___ Extrait choisi

Pages

samedi 22 avril 2023

Marek Edelman, héros du ghetto de Varsovie, banni par les Israéliens



MAREK EDELMAN, HÉROS DU GHETTO DE VARSOVIE, BANNI PAR LES ISRAÉLIENS




Par Jacques BENILLOUCHE
copyright © Temps et Contretemps

Marek Edelman

            Les Juifs commémorent l'anniversaire du déclenchement de la révolte du ghetto de Varsovie du 19 avril 1943. Marek Edelman, lors de son décès le 3 octobre 2009 à Varsovie, était réapparu à la une de l’actualité alors que l’Histoire, surtout en Israël, l’avait volontairement oublié. Présumé né en 1920, il avait baigné dès sa naissance dans le Bund, mouvement socialiste juif créé en Pologne. L’Histoire ne veut retenir du ghetto que l’héroïsme de son compagnon de combat, Mordechai Anielewicz, sioniste de gauche, avec lequel il avait fondé en 1942 l’Organisation Juive de Combat.

______

**Objectif 1:**
Indiquez si chacune des affirmations suivantes concorde avec l'extrait sur Marek Edelman, en répondant par oui ou par non et en citant les mots qui en décident. (a) Marek Edelman est mort à Varsovie le 3 octobre 2009. (b) Mordechai Anielewicz appartenait au Bund. (c) Edelman a fondé l'Organisation Juive de Combat en 1943.
**Objectif 2:**
Traduisez en anglais, s'il vous plaît, cette phrase de l'extrait sur Marek Edelman : « Présumé né en 1920, il avait baigné dès sa naissance dans le Bund, mouvement socialiste juif créé en Pologne. »
**Objectif 3:**
Rédigez la suite de l'extrait sur Marek Edelman, en partant de sa dernière phrase.

___ Données enregistrées

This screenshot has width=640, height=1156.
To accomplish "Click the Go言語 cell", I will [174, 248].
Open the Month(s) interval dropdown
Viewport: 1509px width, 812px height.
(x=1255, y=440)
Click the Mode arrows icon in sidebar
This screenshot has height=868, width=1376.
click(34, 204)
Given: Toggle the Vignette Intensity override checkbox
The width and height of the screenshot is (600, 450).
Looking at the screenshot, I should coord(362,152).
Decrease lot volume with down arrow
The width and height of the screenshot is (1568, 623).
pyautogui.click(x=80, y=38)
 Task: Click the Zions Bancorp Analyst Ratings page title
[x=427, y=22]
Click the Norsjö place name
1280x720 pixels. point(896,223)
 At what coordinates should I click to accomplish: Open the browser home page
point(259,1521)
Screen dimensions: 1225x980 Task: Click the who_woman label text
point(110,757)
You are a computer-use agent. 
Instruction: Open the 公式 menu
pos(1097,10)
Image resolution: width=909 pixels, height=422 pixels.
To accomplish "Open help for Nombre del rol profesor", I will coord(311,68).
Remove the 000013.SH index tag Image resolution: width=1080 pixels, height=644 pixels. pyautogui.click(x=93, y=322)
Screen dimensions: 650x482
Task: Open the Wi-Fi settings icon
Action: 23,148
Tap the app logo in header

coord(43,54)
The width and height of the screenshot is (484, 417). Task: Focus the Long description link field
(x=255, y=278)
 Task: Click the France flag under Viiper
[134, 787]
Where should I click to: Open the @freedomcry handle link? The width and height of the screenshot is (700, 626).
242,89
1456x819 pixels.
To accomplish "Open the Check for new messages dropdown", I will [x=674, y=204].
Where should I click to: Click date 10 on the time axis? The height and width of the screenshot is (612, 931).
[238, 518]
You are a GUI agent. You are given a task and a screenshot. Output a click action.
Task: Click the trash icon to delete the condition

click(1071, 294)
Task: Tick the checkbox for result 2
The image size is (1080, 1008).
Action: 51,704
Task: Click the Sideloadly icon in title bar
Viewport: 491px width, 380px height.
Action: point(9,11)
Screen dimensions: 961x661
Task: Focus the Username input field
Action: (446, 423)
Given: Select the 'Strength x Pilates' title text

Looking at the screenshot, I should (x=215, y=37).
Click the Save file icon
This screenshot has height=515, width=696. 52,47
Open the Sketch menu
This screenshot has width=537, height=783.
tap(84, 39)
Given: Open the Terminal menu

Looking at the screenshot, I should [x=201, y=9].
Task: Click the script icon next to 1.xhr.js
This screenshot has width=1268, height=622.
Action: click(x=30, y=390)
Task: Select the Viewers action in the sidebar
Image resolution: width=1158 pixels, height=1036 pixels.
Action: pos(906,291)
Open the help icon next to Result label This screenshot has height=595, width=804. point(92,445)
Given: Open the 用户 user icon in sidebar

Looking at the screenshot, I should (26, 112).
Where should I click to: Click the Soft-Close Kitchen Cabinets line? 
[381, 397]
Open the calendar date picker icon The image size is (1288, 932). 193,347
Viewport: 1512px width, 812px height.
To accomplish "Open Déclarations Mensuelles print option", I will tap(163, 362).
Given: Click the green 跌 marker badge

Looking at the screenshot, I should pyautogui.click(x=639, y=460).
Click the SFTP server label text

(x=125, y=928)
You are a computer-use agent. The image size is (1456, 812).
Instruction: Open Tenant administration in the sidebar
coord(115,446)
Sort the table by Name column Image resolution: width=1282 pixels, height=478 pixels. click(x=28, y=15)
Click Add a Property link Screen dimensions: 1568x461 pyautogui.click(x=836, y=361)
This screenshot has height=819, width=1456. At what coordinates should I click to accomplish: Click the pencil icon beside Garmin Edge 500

______

**Résultat attendu 1:**
(a) Oui : « lors de son décès le 3 octobre 2009 à Varsovie »
(b) Non : « Mordechai Anielewicz, sioniste de gauche »
(c) Non : « avec lequel il avait fondé en 1942 l’Organisation Juive de Combat »

**Résultat attendu 2:**
Presumed to have been born in 1920, he had been immersed from birth in the Bund, a Jewish socialist movement founded in Poland.

**Résultat attendu 3:**
Vidéo sur le Ghetto

           
 
          Aidés par le gouvernement polonais en exil à Londres, ils avaient décidé de provoquer une insurrection pour enrayer la vague de déportation des Juifs du ghetto. Ils symbolisent, encore aujourd'hui, le combat courageux de quelques Juifs contre l'armada nazie. Mordechai, commandant de l'Organisation militaire juive, avait écrit le 23 avril 1943 une dernière lettre :«Les Allemands ont fui par deux fois du ghetto. L'une de nos compagnies a résisté 40 minutes et une autre s'est battue pendant plus de six heures Nos pertes en vies humaines sont faibles et ceci est également une réussite… Grâce à notre radio, nous avons entendu une merveilleuse émission relatant notre lutte. Le fait que l'on parle de nous hors du ghetto nous donne du courage. Soyez en paix, mes amis de l'extérieur ! Peut-être serons-nous témoins d'un miracle et nous reverrons-nous un jour. J'en doute ! J'en doute fort ! Le rêve de ma vie s'est réalisé. L'auto-défense du ghetto est une réalité. La résistance juive armée et la vengeance se matérialisent. Je suis témoin du merveilleux combat des héros juifs…»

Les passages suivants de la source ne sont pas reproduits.